Skip to content

On very large dask-backed dataset, huge graphs can be transmitted to dask crashing the processing #9802

Open
@jgrivault

Description

@jgrivault

What is your issue?

Chaining many processing on a huge (200GB+) dask-backed datasets lead to huge graphs (500MB+) being passed. More data, bigger the graph is, to the point where the graph is so huge (31GB at my maximum) that the .compute() fails, with a "error to serialize" error in msgpack.

This is a problem that started when we started to use xarray to process climate experiments. The amount of data that we load is huge (200GB+ on my initial tests. Several TB in the real case). I do not have this problem for regular basic processing (e.g., data selection & plotting with very few processing), but in this case, we chained quite a lot of different operations (expansions of dimensions, dataset concatenations, data selections, means, std, min/max, new dimension expansion...). Using the exact same processing on less data (e.g., one year) will only trigger a warning from Dask, telling me that the graph is huge (between 800MB and 1.3GB) and that it will be a performance issue, suggesting some good practice as well, but it will run. So, my current workaround is to just to do that: reduce the amount of data I'm processing at the same time (every year). I guess several intermediate .compute() would help as well, but considering the amount of data we're talking about, it's not an option.

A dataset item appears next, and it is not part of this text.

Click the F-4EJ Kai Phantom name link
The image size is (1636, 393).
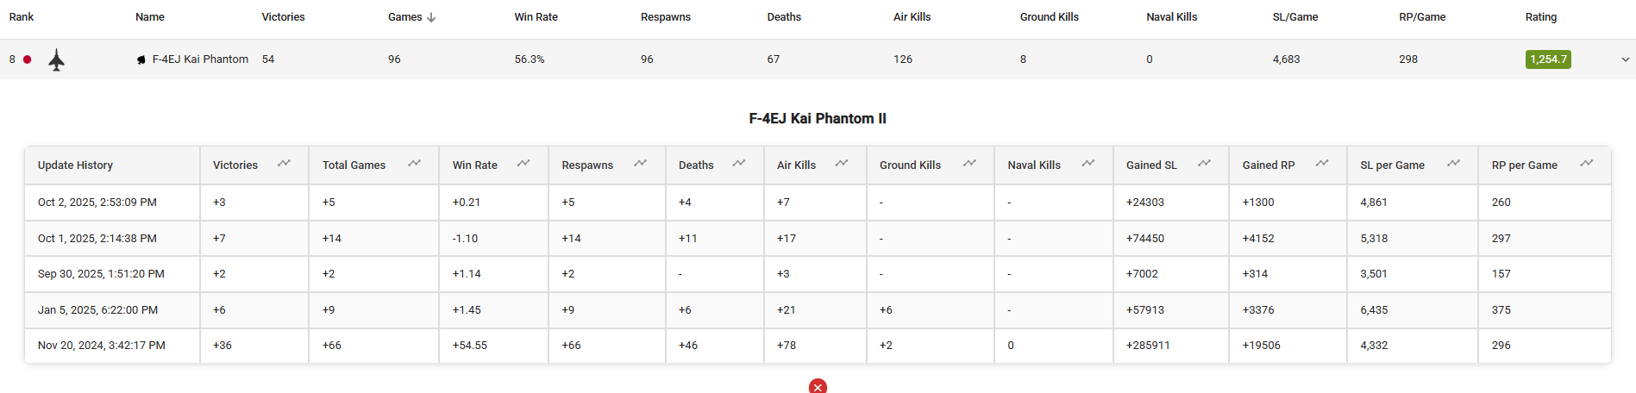[200, 59]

I don't think it's a bug... but I also don't think it's the behaviour we want from xarray. We should be able to transmit to dask whatever dataset and get it processed. Xarray should be able to split the graphs better so it doesn't reach the limitation from dask or msgpack.

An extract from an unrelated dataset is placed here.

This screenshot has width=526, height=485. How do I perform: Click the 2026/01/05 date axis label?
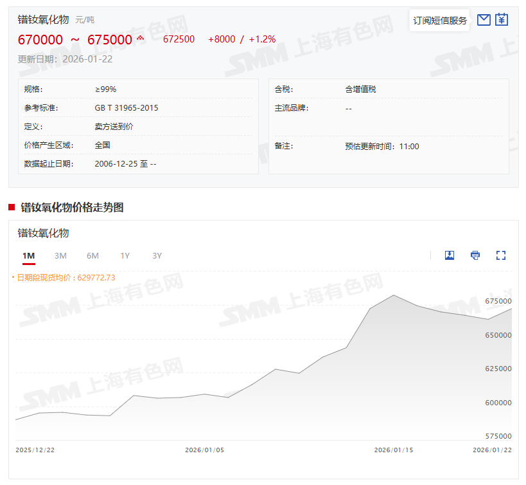204,450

How to reproduce the problem

Below is the minimum code. Be aware that to make this code represent reality, it has to generate a huge amount of (random) data (200GB+). The compute at the end will use a lot of memory. This code is made to run on a HPC with 768GB of ram. I cannot really make it smaller, as I think that the core of the problem is that I'm processing a huge amount of data.

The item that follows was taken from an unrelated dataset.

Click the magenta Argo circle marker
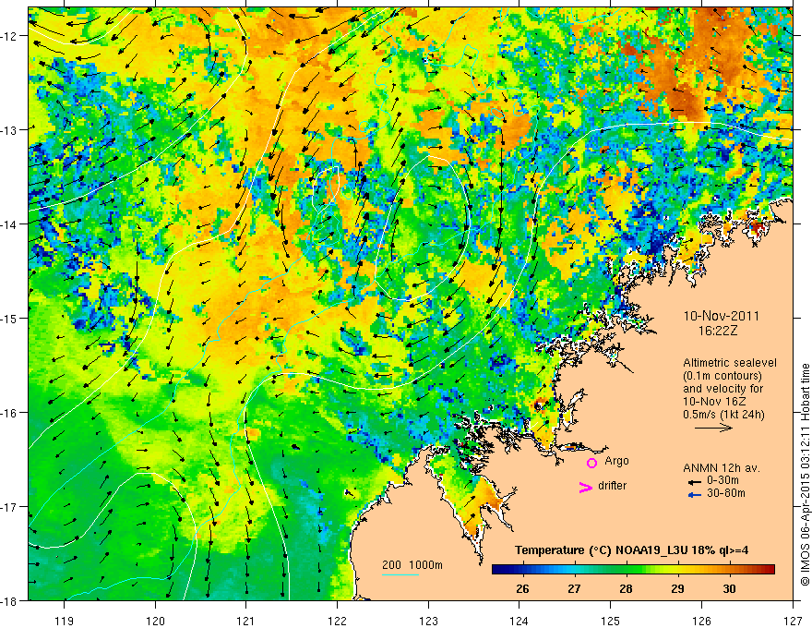The image size is (812, 628). (x=591, y=463)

EDIT. There is the file needed to run this code: data_structure.zip. A version without this file is available below, but the error is a bit different.

Minimum code
import xarray as xr
import numpy as np
import pandas as pd
from distributed import Client
import os

client = Client(n_workers=64, threads_per_worker=2)
# Generate fake data
generateData = False
data_structure = xr.open_dataset('data_structure.nc')
x = data_structure.x.values
y = data_structure.y.values
z = data_structure.z.values

for ids, source in enumerate(['exp1_case1', 'exp2_case1', 'exp1_case2', 'exp2_case2', 'exp1_case3', 'exp2_case3']):
    # As the problem comes with lazy operation, a sampling dataset needs to be generated...
    # This generates about 200GB of random data. The dimensions are the same as what I use in the real case
    if generateData:
        os.makedirs(source, exist_ok=True)
        for idt, tt in enumerate(pd.date_range('1971-01-01','1972-12-31', freq='1SME')):
            ds = xr.Dataset(
                coords = {'z': z,
                          'x': x, 
                          'y': y, 
                          't': [tt], 
                },
                data_vars = {
                          'po4': (('t', 'z', 'y', 'x'), np.random.rand(1, len(z), len(y), len(x))),
                          'no3': (('t', 'z', 'y', 'x'), np.random.rand(1, len(z), len(y), len(x))),
                          'nh4': (('t', 'z', 'y', 'x'), np.random.rand(1, len(z), len(y), len(x))),
                          'oxy': (('t', 'z', 'y', 'x'), np.random.rand(1, len(z), len(y), len(x))),
                          'si': (('t', 'z', 'y', 'x'), np.random.rand(1, len(z), len(y), len(x))),
                },
            )
            outname = f'{source}/data_{idt}.nc'
            if os.path.exists(outname): continue
            ds.to_netcdf(outname)
    # .. So it can be loaded with xr.open_mfdataset()
    ds = xr.open_mfdataset(f'{source}/data_*.nc').assign_coords(suffix='suffix').assign_coords(source=source).expand_dims('suffix').expand_dims('source')
    if ids == 0:
        data = ds
    else:
        data = xr.concat([data, ds], dim='source')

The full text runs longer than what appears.